La mobilisation sociale anesthésiée par la violence de la crise
Ils ont suspendu leurs tee-shirts orange siglés « LMT Belin » à la barrière qui fait le tour de l’entreprise à Lavancia-Epercy dans le Jura. Sur chacun, à l’encre noire, un dessin ou slogan résumant le désarroi des salariés : le groupe allemand détenant cette PME met fin à l’activité malgré ses bons résultats. Beaucoup ont choisi des métaphores morbides, des croix ou, comme sur une pierre tombale, leur prénom accompagné de deux dates : celle de leur embauche et celle de leur licenciement. A l’autre bout du département, chez Jacob-Delafon qui ferme son usine de Damparis, les maillots étaient blancs. Avant l’été, ceux des salariés de La Halle, dans l’Indre, étaient bleu marine. Autant de symboles qui surgissent, ici et là, ces derniers mois dans l’Hexagone.

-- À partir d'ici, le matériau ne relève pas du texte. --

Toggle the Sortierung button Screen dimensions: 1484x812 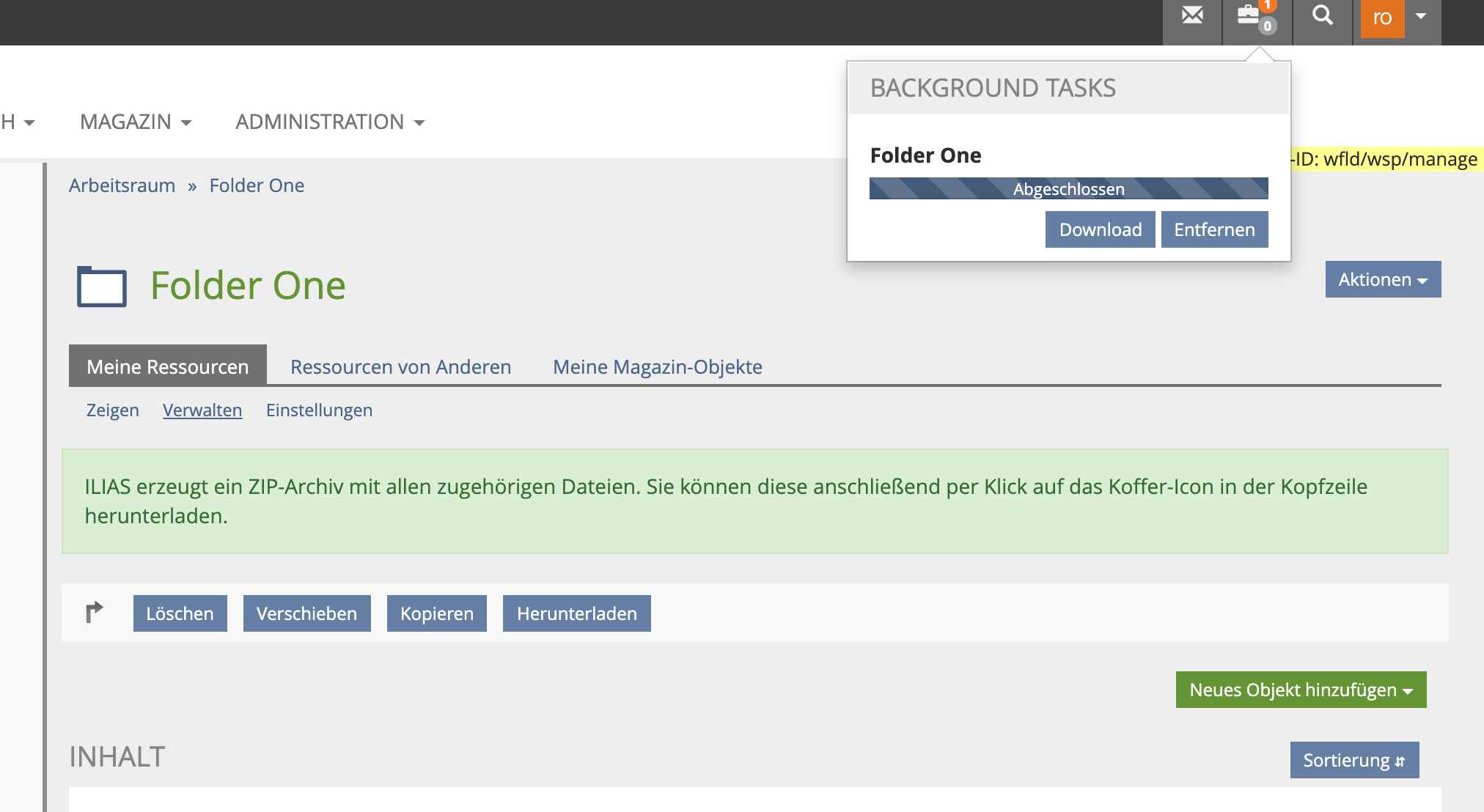coord(1353,760)
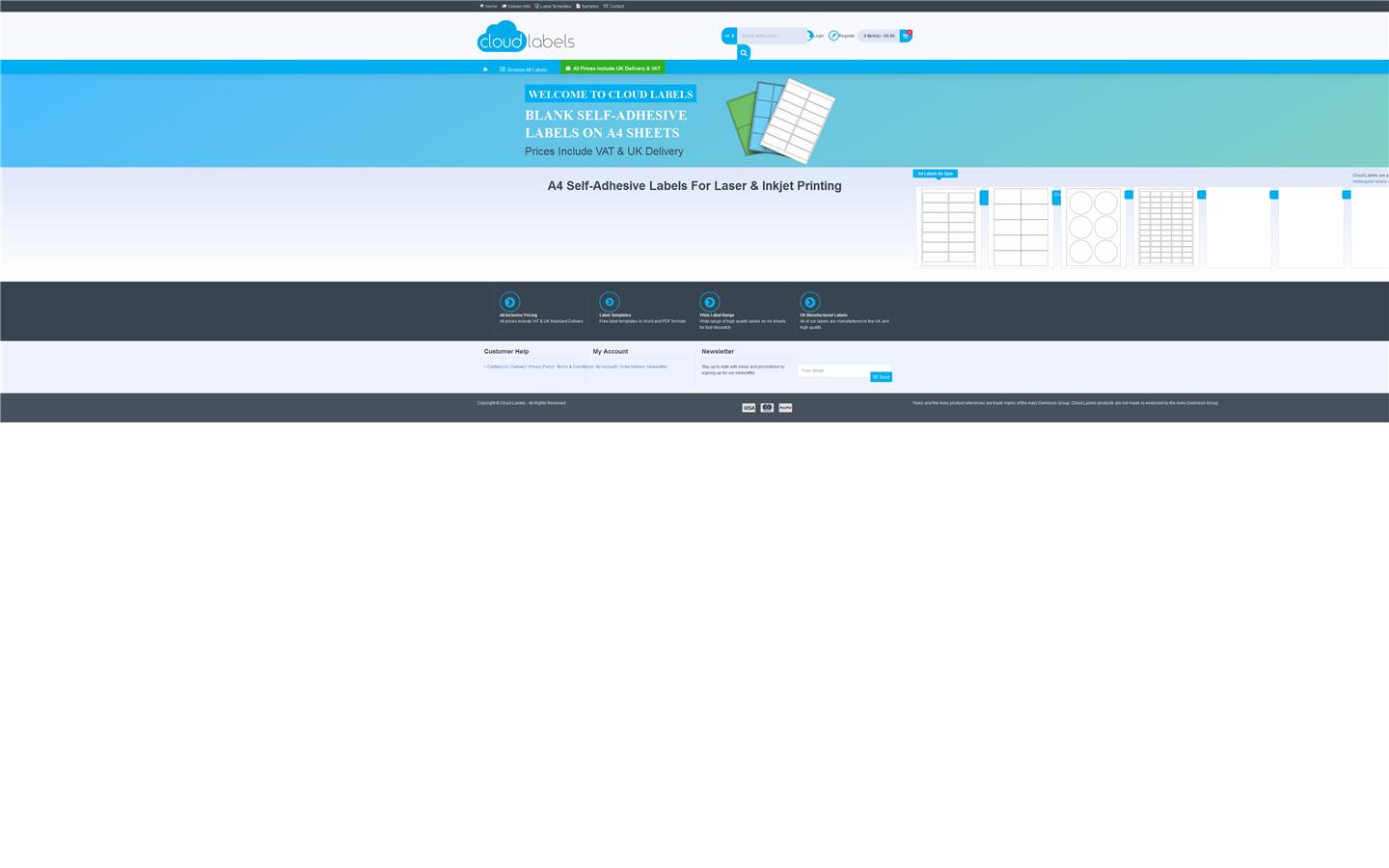The width and height of the screenshot is (1389, 868).
Task: Open Contact in the top menu bar
Action: point(614,6)
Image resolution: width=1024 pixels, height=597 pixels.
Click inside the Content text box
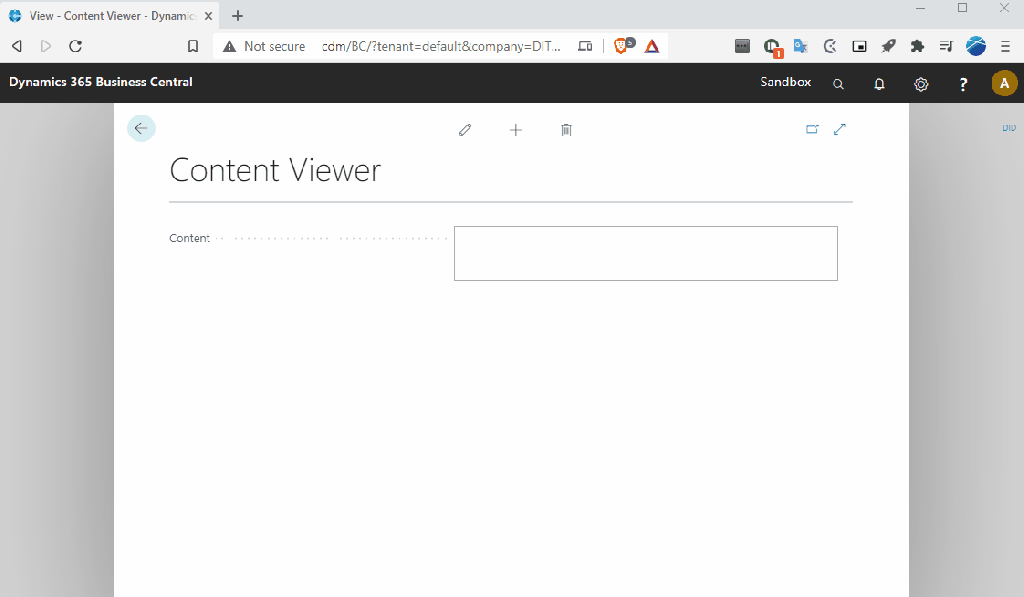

Si le chômage partiel et autres dispositifs de soutien aux entreprises mis en place par l’Etat depuis mars permettent, actuellement, de limiter la casse sociale, les chiffres parlent d’eux-mêmes. Depuis le 1er mars, plus de 67 000 ruptures de contrats de travail ont été annoncées en France, contre 27 000 sur la même période en 2019 selon la Dares, service statistique du ministère du travail. Et tous les observateurs s’accordent pour dire que le pire est à venir.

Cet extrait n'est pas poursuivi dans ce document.